[[ DATA open ]]
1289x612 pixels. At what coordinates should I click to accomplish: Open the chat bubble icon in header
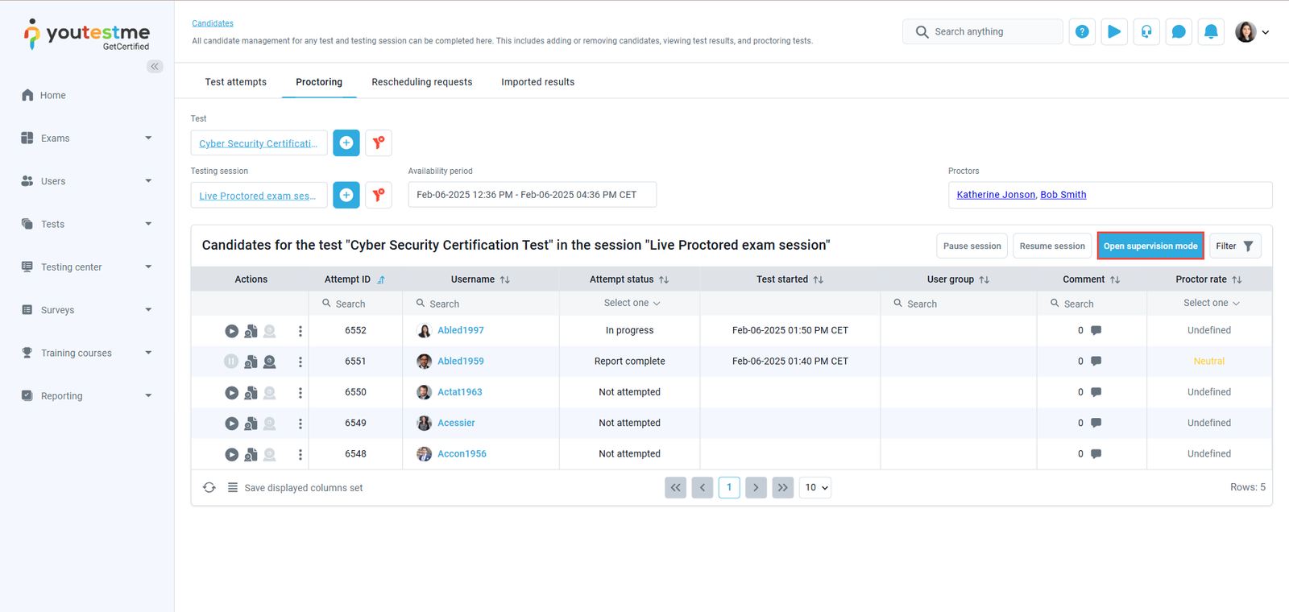coord(1178,32)
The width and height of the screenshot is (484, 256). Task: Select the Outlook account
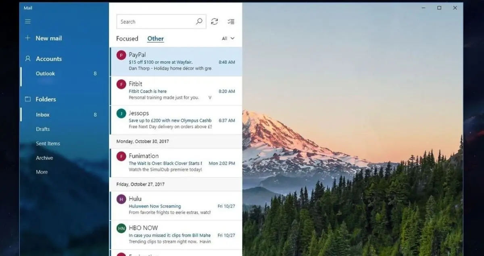[45, 74]
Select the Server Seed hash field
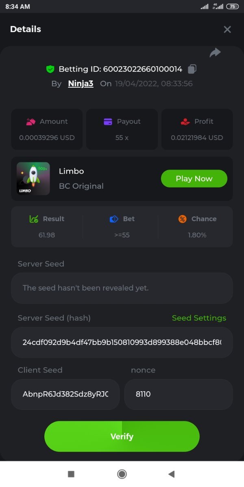The image size is (244, 487). coord(122,342)
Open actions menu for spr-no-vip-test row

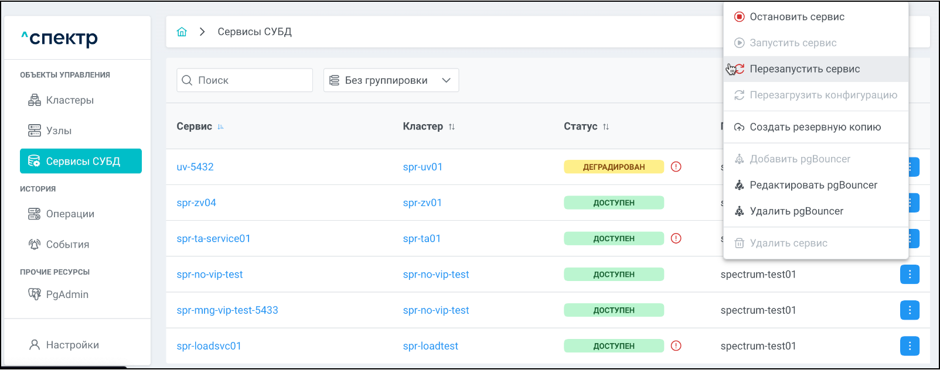point(909,275)
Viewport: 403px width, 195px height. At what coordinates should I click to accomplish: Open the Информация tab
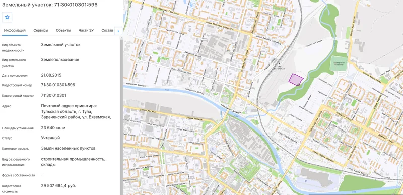click(15, 30)
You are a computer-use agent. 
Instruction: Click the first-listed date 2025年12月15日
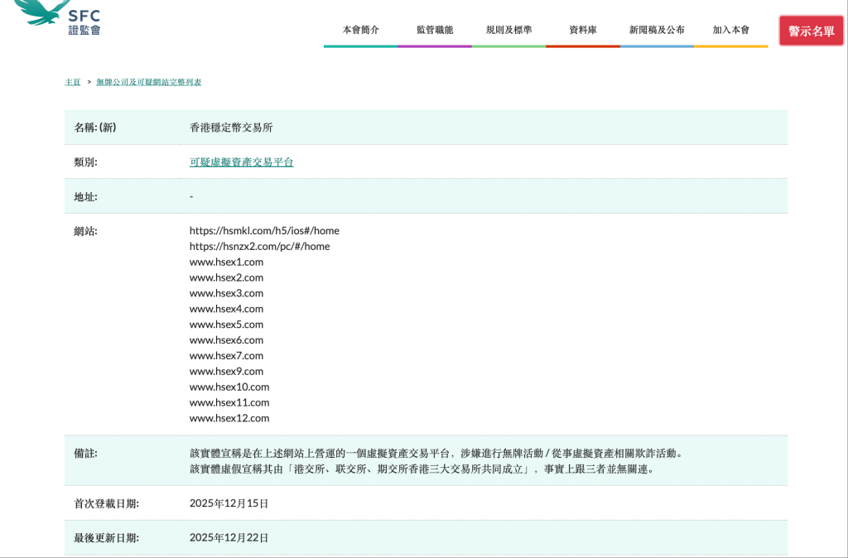[x=229, y=503]
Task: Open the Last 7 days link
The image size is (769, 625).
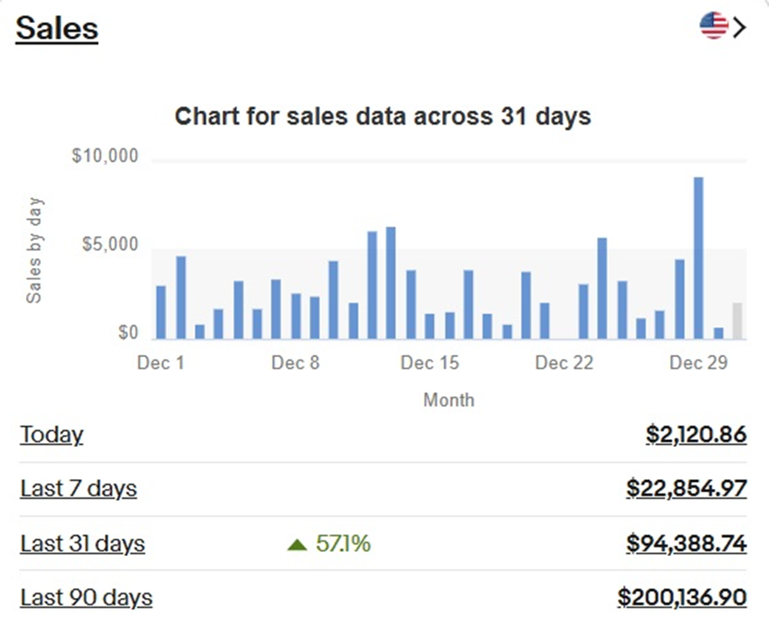Action: tap(79, 489)
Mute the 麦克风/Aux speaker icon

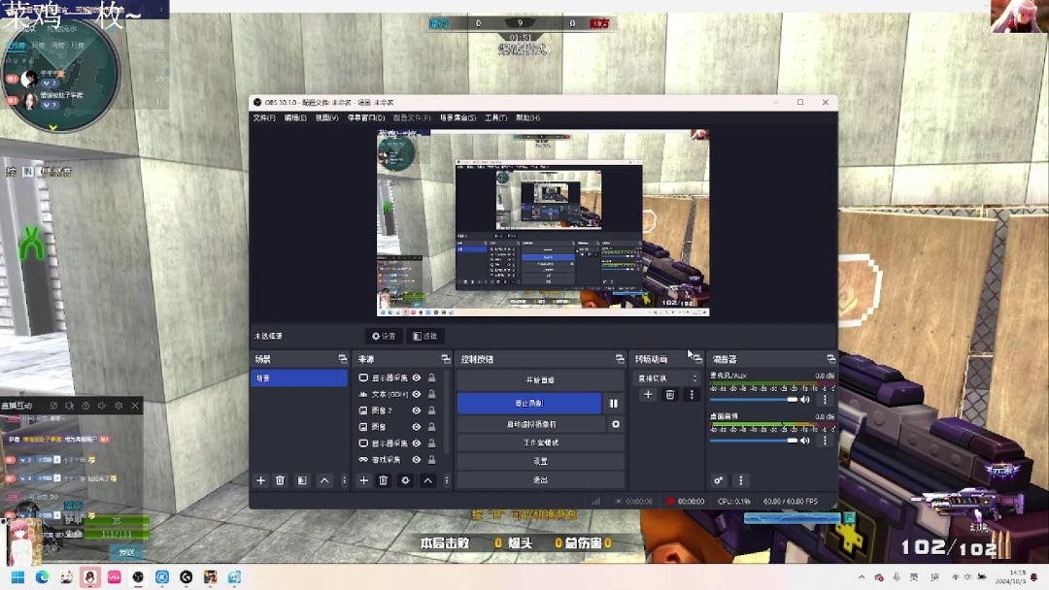pyautogui.click(x=805, y=400)
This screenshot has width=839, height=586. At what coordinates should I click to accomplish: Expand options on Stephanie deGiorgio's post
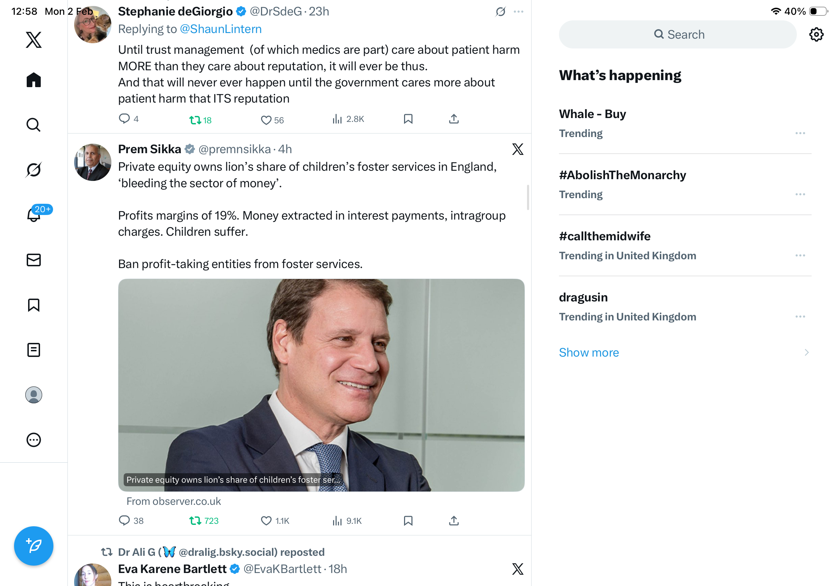[518, 12]
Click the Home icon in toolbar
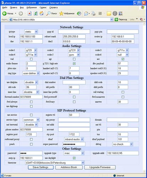 pos(42,14)
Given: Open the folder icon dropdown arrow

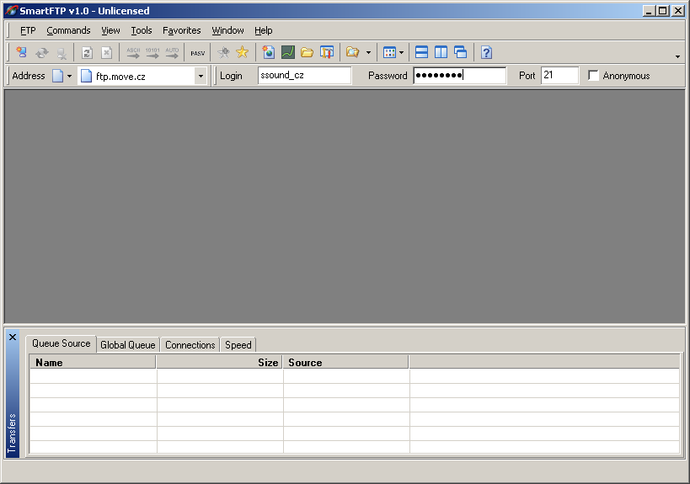Looking at the screenshot, I should coord(368,52).
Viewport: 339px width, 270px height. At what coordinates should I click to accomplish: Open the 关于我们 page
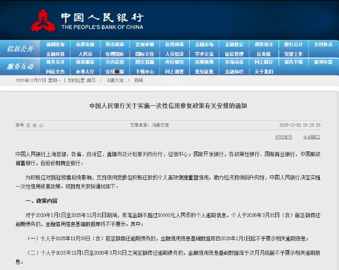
[[ DATA closed ]]
**AIM OF THE EXERCISE**
Reproduce the material in its entirety and word for word, without the pictures.

**ANSWER TO THIS PROBLEM**
1289x612 pixels. At what coordinates should I click to accomplish: Open the chat bubble icon in header
coord(1178,32)
The width and height of the screenshot is (484, 256). Task: Select the Outlook account
[45, 74]
Select the Server Seed hash field
The image size is (244, 487). coord(122,342)
Open actions menu for spr-no-vip-test row

point(909,275)
Viewport: 403px width, 195px height. At what coordinates should I click to accomplish: Open the Информация tab
click(15, 30)
You are a computer-use agent. 
Instruction: Click the first-listed date 2025年12月15日
[x=229, y=503]
Task: Open the Last 7 days link
The image size is (769, 625).
Action: tap(79, 489)
Mute the 麦克风/Aux speaker icon

pyautogui.click(x=805, y=400)
This screenshot has width=839, height=586. At what coordinates should I click to accomplish: Expand options on Stephanie deGiorgio's post
[518, 12]
Click the Home icon in toolbar
 pos(42,14)
Given: Open the folder icon dropdown arrow

Looking at the screenshot, I should coord(368,52).
Viewport: 339px width, 270px height. At what coordinates should I click to accomplish: Open the 关于我们 page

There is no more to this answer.